Das versucht Osho mit diesem Buch zu vermitteln. Die Kirchen haben immer ein ganz bestimmtes Bild von Jesus Christus gezeichnet, haben ihn zum Zentrum eigener Glaubensideologien gemacht. Bei allen christlichen Kirchen ist dieses Zentrum, Jesus nachzueifern und es seinem Beispiel völliger Nächstenliebe gleichzutun. Natürlich unter der Bedingung, die entsprechende Institution zu besuchen und durch die Predigt oder die Sündenvergebung dem näher zu kommen.
Osho ist, das sei vorweg gesagt, absolut nicht kirchlich. Für Osho zeichnet die heutige Institution Kirche ein materialistisch verbrähmtes, verfälschtes Bild Christi. Dem entgegen setzt er eigene Interpretationen und Erkenntnisse, die Jesus in einem völlig neuen Licht erscheinen lassen. Er behandelt 10 Jesusworte und geht mithilfe seiner reichen Erfahrung auch aus der Sicht des Zen darauf ein. Soviel objektiv dazu.
Zu meiner ganz persönlichen Ansicht: für mich ist Osho überzeugend. Ein Beispiel: Jesus behauptete, man solle das Böse mit Gutem überwinden. In vielen Fällen löst aber Aggression beim Durchschnittsmenschen nicht das Gute, sondern Gegenaggression aus. Wie also damit umgehen? Verdrängt man die Wut, sammelt sie sich immer weiter an und explodiert irgendwann - kann das im Sinne Christi sein?

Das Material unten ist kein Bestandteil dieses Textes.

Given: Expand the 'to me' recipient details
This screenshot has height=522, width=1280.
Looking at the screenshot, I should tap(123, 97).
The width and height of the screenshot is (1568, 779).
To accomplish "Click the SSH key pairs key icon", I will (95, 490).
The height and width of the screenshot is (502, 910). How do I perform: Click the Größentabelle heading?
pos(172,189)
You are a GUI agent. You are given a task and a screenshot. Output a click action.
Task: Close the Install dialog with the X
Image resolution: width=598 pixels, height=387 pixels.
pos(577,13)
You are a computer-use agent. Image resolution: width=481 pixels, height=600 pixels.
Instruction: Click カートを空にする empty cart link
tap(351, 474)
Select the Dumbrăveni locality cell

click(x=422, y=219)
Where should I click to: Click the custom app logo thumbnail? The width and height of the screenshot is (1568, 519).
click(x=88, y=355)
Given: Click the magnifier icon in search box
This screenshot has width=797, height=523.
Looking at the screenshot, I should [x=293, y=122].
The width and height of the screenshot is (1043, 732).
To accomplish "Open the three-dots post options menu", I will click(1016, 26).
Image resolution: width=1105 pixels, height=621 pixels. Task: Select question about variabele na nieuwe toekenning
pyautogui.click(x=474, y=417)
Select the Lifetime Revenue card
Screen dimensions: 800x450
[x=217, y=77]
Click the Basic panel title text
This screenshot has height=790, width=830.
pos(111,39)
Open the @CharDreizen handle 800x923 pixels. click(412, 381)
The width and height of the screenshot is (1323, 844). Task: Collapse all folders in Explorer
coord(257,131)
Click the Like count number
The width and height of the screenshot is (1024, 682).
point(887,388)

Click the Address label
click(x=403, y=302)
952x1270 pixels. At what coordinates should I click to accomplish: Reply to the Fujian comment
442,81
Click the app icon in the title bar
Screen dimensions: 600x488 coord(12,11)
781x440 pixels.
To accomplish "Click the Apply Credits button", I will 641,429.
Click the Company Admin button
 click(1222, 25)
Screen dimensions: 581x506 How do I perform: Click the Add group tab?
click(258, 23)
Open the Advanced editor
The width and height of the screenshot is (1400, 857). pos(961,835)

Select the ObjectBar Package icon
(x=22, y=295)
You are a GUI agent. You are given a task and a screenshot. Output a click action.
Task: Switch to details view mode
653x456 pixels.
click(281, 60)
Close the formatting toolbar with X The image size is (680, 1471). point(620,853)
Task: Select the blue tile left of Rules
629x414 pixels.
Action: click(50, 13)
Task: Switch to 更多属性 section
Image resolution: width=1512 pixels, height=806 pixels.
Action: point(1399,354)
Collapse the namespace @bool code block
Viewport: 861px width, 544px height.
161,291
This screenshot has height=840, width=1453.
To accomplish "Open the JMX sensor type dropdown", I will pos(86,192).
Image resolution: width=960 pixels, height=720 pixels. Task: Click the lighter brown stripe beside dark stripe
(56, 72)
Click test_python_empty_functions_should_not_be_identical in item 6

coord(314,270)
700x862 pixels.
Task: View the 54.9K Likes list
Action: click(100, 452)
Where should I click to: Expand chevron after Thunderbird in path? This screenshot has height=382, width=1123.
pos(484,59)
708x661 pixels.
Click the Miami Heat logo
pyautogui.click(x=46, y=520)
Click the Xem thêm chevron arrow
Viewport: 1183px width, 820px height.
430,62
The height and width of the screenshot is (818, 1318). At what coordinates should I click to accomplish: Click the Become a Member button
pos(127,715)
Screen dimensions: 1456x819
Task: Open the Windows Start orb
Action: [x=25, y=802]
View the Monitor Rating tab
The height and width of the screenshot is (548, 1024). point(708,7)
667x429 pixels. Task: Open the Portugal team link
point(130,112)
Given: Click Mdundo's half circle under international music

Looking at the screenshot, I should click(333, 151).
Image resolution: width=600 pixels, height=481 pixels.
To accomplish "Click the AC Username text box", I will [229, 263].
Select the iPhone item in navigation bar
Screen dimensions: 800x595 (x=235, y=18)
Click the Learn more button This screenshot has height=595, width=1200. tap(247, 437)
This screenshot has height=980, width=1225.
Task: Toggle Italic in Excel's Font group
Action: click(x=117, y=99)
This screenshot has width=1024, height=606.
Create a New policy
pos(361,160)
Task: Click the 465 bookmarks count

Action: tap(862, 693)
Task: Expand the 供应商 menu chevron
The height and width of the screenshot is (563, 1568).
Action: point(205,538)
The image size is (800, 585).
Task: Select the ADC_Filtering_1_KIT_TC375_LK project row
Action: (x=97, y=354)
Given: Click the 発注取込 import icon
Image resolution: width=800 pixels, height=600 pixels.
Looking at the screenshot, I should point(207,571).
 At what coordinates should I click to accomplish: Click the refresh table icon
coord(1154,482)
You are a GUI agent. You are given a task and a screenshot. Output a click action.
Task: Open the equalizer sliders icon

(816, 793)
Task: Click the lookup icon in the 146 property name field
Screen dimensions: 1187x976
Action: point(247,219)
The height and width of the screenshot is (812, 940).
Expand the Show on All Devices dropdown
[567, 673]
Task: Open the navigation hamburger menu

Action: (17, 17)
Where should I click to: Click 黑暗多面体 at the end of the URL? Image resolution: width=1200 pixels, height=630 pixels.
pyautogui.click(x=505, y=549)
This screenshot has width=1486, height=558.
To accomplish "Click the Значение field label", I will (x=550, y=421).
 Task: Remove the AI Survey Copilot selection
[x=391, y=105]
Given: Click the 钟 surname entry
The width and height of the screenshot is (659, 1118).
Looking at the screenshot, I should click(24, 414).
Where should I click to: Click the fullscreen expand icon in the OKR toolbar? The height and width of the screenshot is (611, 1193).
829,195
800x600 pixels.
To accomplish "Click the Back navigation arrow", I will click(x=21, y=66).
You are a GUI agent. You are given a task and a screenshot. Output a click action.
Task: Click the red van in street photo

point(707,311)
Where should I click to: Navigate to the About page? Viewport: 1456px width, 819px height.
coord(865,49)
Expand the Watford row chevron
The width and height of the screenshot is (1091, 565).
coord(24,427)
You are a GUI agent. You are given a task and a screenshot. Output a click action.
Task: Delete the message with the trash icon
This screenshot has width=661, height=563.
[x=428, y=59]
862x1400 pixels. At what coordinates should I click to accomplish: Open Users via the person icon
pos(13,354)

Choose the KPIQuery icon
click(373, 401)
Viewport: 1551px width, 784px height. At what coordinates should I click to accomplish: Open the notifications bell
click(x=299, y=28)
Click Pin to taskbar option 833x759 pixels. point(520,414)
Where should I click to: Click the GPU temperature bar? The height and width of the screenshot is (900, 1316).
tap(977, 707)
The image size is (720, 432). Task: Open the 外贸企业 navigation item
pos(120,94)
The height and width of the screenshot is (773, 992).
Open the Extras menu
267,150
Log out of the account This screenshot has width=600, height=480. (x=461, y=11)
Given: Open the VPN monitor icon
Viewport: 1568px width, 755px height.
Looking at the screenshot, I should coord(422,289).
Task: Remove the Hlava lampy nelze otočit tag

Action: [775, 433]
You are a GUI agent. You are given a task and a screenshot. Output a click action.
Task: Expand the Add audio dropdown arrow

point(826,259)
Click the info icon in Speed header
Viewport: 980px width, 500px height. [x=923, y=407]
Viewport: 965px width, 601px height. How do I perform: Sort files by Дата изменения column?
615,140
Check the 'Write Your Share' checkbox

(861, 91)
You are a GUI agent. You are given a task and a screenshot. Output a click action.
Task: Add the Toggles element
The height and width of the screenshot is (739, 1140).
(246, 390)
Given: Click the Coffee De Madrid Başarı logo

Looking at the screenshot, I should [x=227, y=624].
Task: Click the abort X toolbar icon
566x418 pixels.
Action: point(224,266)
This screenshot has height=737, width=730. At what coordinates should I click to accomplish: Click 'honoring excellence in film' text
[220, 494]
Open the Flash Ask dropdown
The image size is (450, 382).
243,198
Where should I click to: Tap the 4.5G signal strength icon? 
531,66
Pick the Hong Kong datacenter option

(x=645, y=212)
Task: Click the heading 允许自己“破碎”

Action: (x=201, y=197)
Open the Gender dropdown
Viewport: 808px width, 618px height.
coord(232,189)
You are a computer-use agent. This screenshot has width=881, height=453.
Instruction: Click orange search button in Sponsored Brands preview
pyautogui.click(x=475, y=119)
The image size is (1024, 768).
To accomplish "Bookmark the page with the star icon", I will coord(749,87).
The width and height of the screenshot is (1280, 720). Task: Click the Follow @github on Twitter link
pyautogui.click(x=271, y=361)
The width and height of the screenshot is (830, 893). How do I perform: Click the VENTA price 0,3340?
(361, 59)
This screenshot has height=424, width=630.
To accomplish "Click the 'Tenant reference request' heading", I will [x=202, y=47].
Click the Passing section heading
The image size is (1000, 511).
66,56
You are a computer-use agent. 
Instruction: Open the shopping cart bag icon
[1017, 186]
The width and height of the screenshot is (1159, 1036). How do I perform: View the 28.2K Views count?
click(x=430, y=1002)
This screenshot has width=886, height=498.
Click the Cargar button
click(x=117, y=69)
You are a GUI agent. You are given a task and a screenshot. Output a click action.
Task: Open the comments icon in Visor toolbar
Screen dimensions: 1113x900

Osho argumentiert hier mit dem eigentlichen "Sein" im Sinne des Zen. Wer an dieser Stelle angelangt ist, also innerlich absolut still ist (mehr Informationen hierzu etwa im Buch: "Meditation: die erste und letzte Freiheit" von Osho), ruht so sehr in sich selbst, dass ihn die Aggressionen nicht mehr berühren - er kann Gutes zurückgeben. Diese Erklärung ist für mich viel überzeugender, als in der Kirche die Sündenvergebung zu erlangen. Aber das ist selbstverständlich rein subjektiv und soll niemanden diffamieren.
Dennoch, ich finde es sehr lesenswert, für den, der offen für einen Jesus Christus jenseits von katholischer oder protestantischer Lehre ist.